Stored data
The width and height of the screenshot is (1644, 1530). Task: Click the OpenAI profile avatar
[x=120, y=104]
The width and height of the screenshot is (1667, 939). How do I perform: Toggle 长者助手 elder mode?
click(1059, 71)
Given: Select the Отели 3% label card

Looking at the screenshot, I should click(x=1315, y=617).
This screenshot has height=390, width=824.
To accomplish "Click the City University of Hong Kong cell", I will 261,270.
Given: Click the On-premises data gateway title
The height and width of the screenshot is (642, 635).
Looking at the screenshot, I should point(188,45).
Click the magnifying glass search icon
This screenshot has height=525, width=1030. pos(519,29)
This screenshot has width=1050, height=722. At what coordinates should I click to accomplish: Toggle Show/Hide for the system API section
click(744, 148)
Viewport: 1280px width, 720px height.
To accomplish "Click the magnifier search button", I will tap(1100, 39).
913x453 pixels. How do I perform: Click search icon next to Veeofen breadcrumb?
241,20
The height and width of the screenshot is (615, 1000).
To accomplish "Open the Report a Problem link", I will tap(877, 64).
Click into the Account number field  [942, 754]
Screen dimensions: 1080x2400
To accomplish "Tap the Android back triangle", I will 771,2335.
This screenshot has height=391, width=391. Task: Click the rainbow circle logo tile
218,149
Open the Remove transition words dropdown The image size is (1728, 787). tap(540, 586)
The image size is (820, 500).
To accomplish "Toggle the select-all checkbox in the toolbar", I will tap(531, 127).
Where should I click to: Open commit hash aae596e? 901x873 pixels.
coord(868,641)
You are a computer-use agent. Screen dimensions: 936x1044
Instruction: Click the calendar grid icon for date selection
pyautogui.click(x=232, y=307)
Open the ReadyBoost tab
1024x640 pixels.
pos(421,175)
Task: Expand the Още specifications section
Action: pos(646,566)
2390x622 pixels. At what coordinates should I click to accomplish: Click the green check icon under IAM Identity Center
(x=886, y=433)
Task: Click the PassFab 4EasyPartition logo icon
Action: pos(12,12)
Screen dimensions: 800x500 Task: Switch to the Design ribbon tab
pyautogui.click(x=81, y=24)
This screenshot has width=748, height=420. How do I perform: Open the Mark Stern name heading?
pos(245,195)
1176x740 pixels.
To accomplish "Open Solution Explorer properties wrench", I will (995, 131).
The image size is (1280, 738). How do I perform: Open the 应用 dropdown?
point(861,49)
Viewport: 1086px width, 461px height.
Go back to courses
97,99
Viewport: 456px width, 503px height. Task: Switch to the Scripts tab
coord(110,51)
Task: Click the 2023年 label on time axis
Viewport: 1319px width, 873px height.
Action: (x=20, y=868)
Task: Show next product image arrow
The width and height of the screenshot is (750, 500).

Brief: Each line of the entries holding the string "will" should be found and copied.

Response area:
To accomplish "Click the City University of Hong Kong cell", I will 261,270.
To accomplish "Click the magnifier search button", I will tap(1100, 39).
To accomplish "Open the Report a Problem link", I will tap(877, 64).
To accomplish "Tap the Android back triangle", I will 771,2335.
To accomplish "Toggle the select-all checkbox in the toolbar", I will tap(531, 127).
To accomplish "Open Solution Explorer properties wrench", I will (995, 131).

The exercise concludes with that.